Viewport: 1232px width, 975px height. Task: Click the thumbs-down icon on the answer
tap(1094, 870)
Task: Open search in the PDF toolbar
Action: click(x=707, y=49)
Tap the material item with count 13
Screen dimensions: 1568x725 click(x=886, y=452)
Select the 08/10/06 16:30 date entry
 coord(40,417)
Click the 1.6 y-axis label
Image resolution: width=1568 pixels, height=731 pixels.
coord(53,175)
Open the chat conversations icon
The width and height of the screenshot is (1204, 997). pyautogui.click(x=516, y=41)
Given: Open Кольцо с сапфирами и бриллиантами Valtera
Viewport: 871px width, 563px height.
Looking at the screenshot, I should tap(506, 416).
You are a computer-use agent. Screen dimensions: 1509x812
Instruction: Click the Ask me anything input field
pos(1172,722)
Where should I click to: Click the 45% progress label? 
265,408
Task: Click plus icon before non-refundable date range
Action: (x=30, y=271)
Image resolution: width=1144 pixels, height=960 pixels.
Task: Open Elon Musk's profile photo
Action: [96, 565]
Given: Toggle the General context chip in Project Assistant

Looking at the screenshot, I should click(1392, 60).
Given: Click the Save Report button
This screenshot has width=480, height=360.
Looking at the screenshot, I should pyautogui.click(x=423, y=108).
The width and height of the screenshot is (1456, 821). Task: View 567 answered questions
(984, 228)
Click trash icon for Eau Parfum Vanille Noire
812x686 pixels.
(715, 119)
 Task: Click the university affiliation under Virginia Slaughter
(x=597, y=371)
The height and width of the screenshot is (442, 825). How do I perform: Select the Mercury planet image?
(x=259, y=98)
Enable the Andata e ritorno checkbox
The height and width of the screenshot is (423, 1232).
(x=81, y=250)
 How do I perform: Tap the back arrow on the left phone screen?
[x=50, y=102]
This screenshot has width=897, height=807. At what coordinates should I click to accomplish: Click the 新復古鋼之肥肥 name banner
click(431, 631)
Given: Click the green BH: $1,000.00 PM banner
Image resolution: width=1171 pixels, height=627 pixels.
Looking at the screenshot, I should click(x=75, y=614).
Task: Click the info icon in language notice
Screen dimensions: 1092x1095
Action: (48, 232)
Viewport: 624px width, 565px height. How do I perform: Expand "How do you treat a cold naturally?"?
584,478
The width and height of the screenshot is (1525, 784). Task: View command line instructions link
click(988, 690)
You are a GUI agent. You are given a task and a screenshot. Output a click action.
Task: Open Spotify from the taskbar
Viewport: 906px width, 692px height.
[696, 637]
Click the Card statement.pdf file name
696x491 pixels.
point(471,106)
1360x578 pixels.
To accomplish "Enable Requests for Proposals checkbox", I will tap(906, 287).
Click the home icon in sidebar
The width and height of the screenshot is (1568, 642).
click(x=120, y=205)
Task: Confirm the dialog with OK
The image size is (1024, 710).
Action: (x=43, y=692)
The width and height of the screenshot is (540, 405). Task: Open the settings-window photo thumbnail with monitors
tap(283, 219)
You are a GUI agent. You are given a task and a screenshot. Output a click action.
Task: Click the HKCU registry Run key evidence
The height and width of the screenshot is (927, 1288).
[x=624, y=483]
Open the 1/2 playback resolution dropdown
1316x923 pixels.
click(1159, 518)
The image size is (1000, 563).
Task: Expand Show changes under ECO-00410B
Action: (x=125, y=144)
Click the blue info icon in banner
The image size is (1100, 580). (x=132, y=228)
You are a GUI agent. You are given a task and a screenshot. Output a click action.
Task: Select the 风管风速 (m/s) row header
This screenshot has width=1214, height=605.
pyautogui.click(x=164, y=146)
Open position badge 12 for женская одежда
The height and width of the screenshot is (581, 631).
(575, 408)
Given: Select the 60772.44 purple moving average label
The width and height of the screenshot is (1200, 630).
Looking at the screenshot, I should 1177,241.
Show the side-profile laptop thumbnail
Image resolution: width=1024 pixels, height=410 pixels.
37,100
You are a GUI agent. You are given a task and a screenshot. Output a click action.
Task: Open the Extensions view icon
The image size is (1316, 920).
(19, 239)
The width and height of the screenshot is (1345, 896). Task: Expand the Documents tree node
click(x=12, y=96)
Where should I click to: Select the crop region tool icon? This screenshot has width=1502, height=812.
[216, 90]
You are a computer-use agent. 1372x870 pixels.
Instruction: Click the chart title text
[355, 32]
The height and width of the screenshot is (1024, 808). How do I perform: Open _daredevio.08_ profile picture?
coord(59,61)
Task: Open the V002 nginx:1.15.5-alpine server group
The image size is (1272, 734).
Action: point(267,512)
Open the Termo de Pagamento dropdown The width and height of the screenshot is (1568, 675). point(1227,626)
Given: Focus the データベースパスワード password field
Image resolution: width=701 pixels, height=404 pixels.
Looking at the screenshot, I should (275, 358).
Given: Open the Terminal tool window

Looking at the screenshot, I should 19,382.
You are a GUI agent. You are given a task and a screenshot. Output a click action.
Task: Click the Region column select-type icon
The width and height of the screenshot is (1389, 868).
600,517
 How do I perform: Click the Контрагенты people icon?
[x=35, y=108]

* _THE PROBLEM_
Express the part of the records that opens with the line containing "The height and width of the screenshot is (1024, 808)." and runs through the last line of the records as a JSON list of strings, one string per line. Leave out any blank lines.

* _ANSWER TO THE PROBLEM_
[
  "The height and width of the screenshot is (1024, 808). How do I perform: Open _daredevio.08_ profile picture?",
  "coord(59,61)",
  "Task: Open the V002 nginx:1.15.5-alpine server group",
  "The image size is (1272, 734).",
  "Action: point(267,512)",
  "Open the Termo de Pagamento dropdown The width and height of the screenshot is (1568, 675). point(1227,626)",
  "Given: Focus the データベースパスワード password field",
  "Image resolution: width=701 pixels, height=404 pixels.",
  "Looking at the screenshot, I should (275, 358).",
  "Given: Open the Terminal tool window",
  "Looking at the screenshot, I should 19,382.",
  "You are a GUI agent. You are given a task and a screenshot. Output a click action.",
  "Task: Click the Region column select-type icon",
  "The width and height of the screenshot is (1389, 868).",
  "600,517",
  " How do I perform: Click the Контрагенты people icon?",
  "[x=35, y=108]"
]